All'esordio, contro il Tottenham, è accolto dal non troppo originale coro “Mario fantastico, Mario magnifico” e con il Ludogorets, in Champions League, trova il primo gol con la nuova maglia. Punizioni da urlo in allenamento e inviti al nuovo CT italiano, Antonio Conte, di farsi un giro a Liverpool. Spesso titolare nella prima parte di stagione, già a inizio ottobre suscita qualche malumore quando, alla vigilia di una partita a Basilea, passa la notte a fumare nella hall dell'albergo con gli amici arrivati da Milano. Poche settimane più tardi, nell'intervallo di una partita con il Real Madrid, scambia la maglia con Pepe: l'allenatore lo riprende pubblicamente e il Liverpool Echo pretende che si scusi con ogni singolo tifoso dei "Reds" e venga multato. In allenamento tende a non muoversi e, se qualche compagno lo critica, a far finta di nulla. Non è particolarmente amato, né disprezzato: «Era come ci se fosse ma in realtà non ci fosse. Era lì ma non te lo ricordi davvero».

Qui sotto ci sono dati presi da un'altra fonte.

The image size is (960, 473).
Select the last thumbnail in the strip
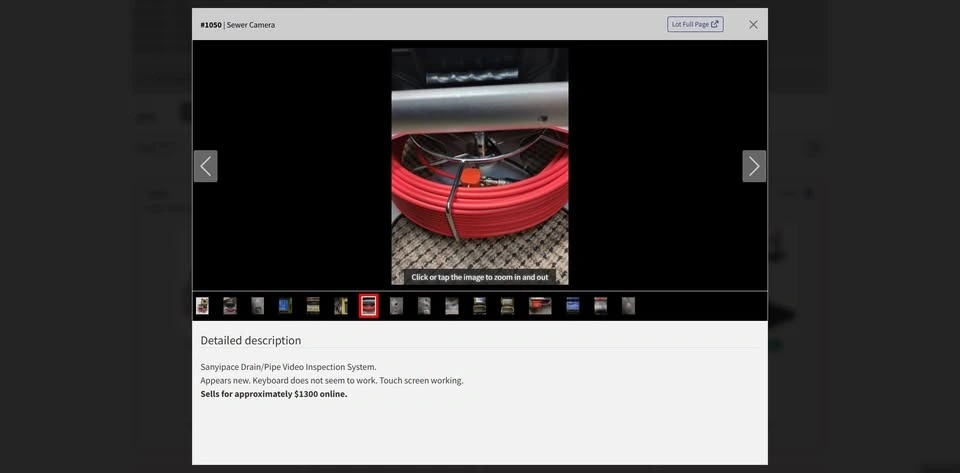tap(628, 306)
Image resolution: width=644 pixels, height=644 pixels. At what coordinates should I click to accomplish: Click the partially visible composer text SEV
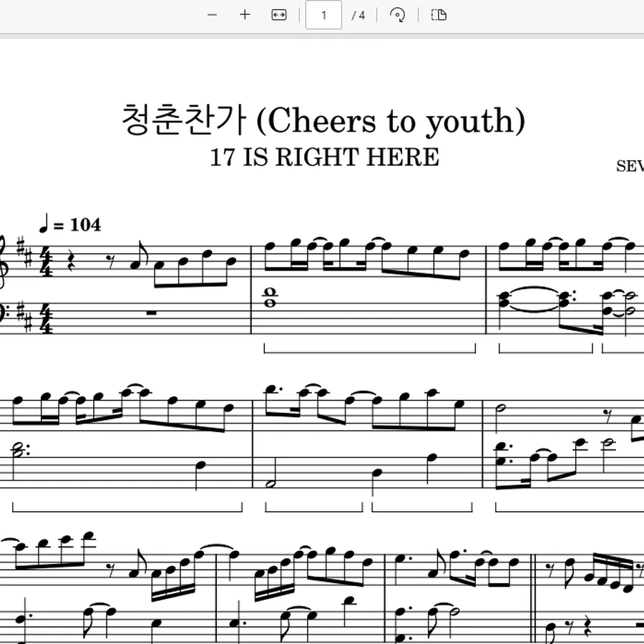tap(630, 166)
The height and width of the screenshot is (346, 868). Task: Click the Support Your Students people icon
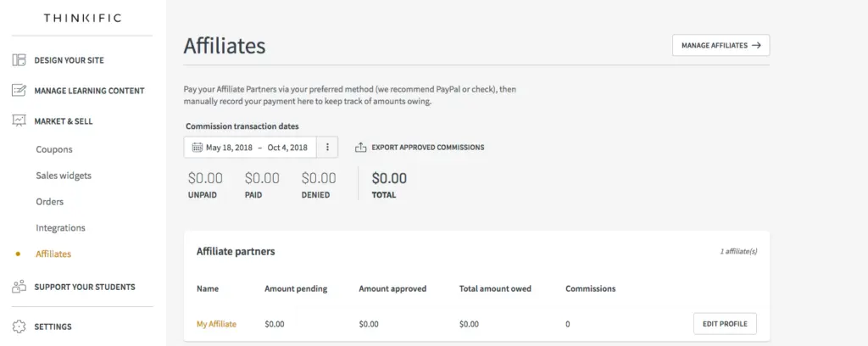[x=19, y=287]
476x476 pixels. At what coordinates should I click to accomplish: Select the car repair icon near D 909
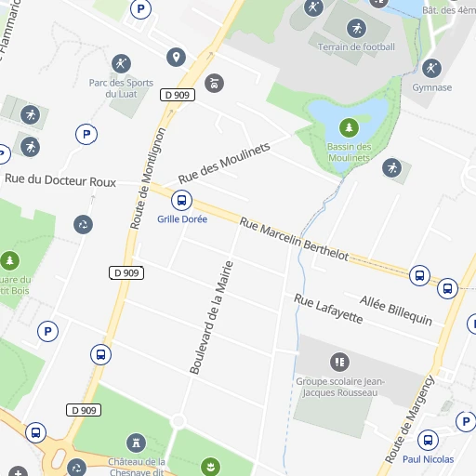(x=214, y=83)
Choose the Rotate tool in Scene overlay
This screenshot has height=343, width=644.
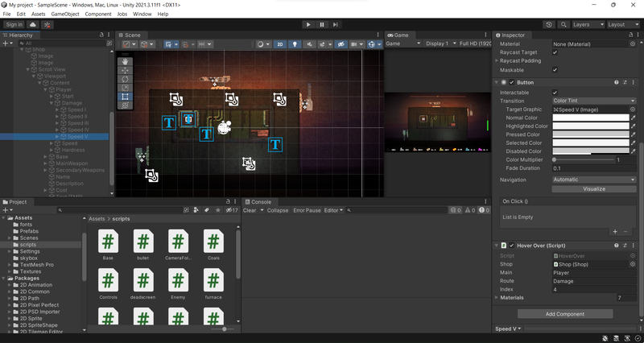[x=125, y=79]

Durante una partitella in allenamento decide di segnare un glorioso autogol da 45 metri e, secondo qualcuno, si mette a ridere; in un'altra occasione, venuto a sapere che un compagno di squadra ha un modello di iPhone più recente del suo, finge un infortunio per andarselo a comprare. E poi passa il tempo libero a Manchester e ammette pubblicamente di non sapere nulla della gloriosa storia del Liverpool.

A fine stagione, dopo 28 presenze e quattro gol in quattro competizioni diverse, torna al Milan, non prima di aver incassato un bonus da un milione di sterline, previsto dal contratto nel caso in cui non fosse stato espulso tre volte in stagione.